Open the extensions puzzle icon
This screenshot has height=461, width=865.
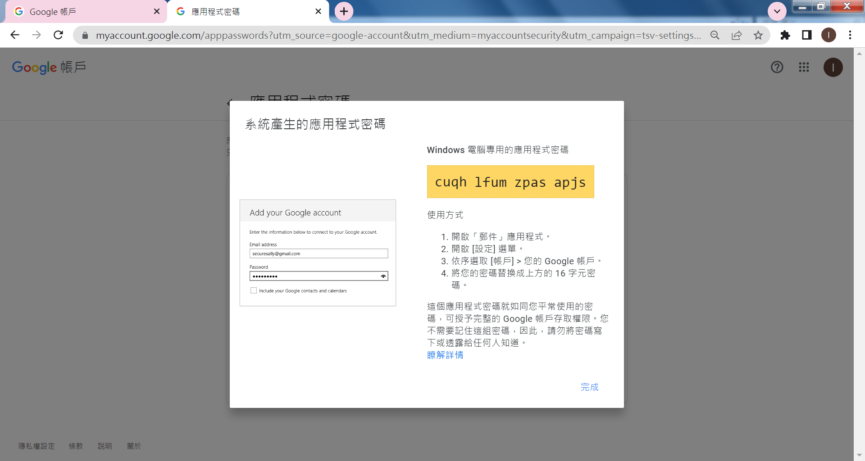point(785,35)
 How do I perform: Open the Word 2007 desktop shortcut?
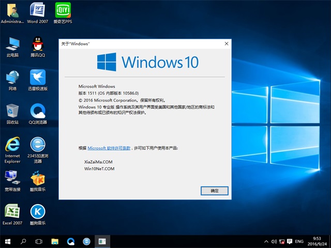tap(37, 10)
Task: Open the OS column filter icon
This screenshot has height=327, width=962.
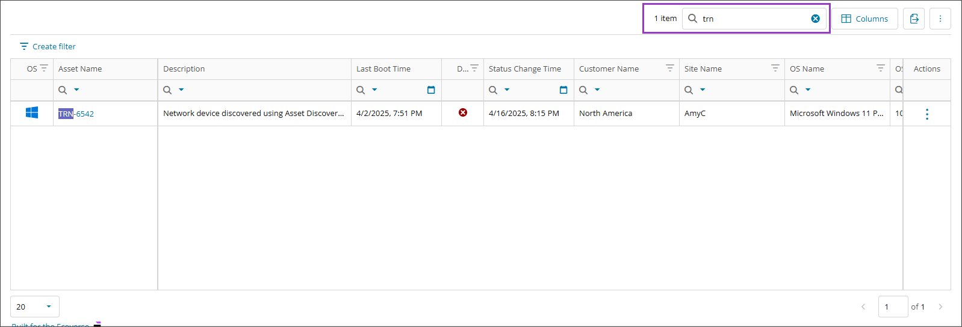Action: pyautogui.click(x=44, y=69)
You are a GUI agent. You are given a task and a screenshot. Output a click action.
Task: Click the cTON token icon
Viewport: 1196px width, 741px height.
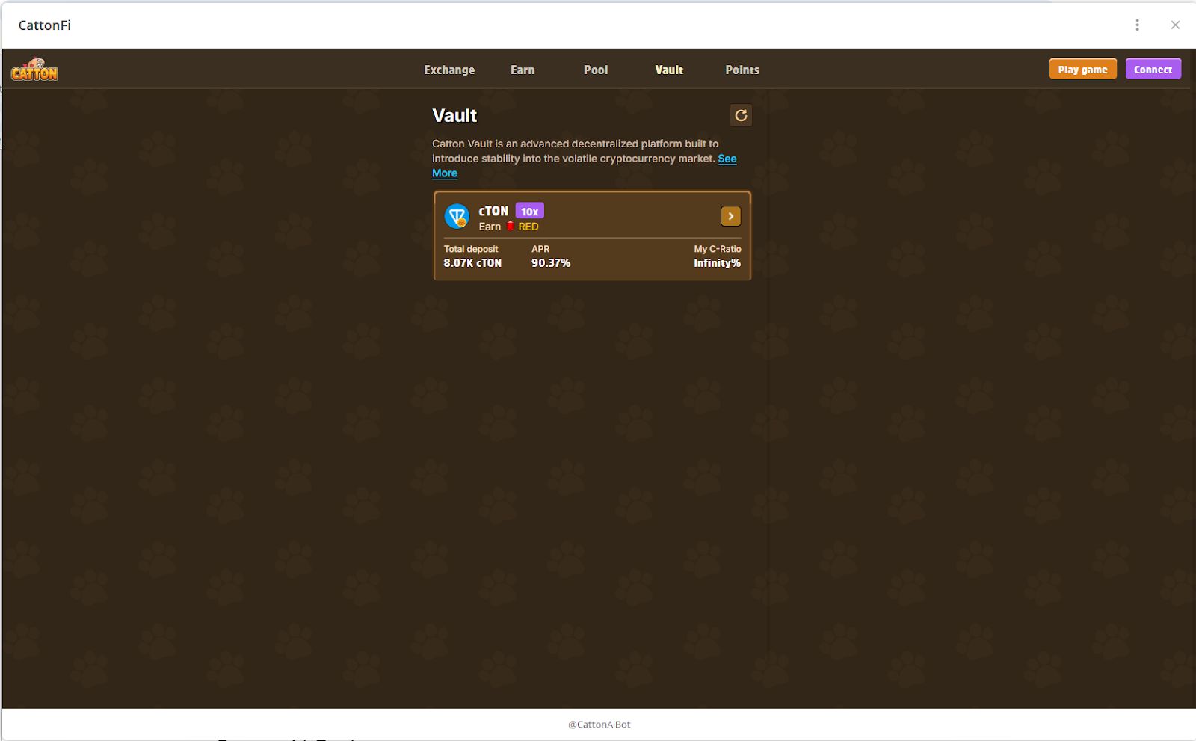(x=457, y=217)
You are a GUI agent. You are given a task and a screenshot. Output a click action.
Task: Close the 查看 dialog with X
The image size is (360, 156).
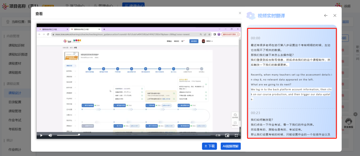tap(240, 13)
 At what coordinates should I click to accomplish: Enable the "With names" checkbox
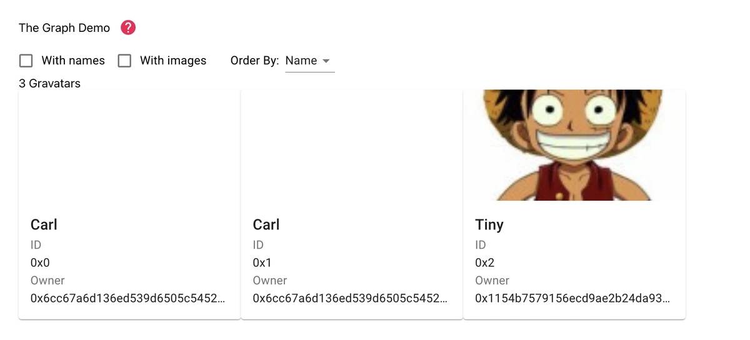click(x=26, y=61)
☆ ☆ ☆ ☆ ☆
→ INSTRUCTIONS FOR THE TASK:
Only the text of the listing above should be copied, exactly and with pictures left out.

→ OUTPUT FOR THIS TASK:
Open the extensions puzzle icon
This screenshot has height=461, width=865.
point(785,35)
 How do I perform: Open the Word 2007 desktop shortcut?
tap(37, 10)
Task: Open the OS column filter icon
This screenshot has height=327, width=962.
Action: pyautogui.click(x=44, y=69)
You are a GUI agent. You are given a task and a screenshot. Output a click action.
Task: Click the cTON token icon
Viewport: 1196px width, 741px height.
(x=457, y=217)
You are a GUI agent. You are given a task and a screenshot. Output a click action.
Task: Close the 查看 dialog with X
The image size is (360, 156).
tap(240, 13)
 At what coordinates should I click to accomplish: Enable the "With names" checkbox
click(x=26, y=61)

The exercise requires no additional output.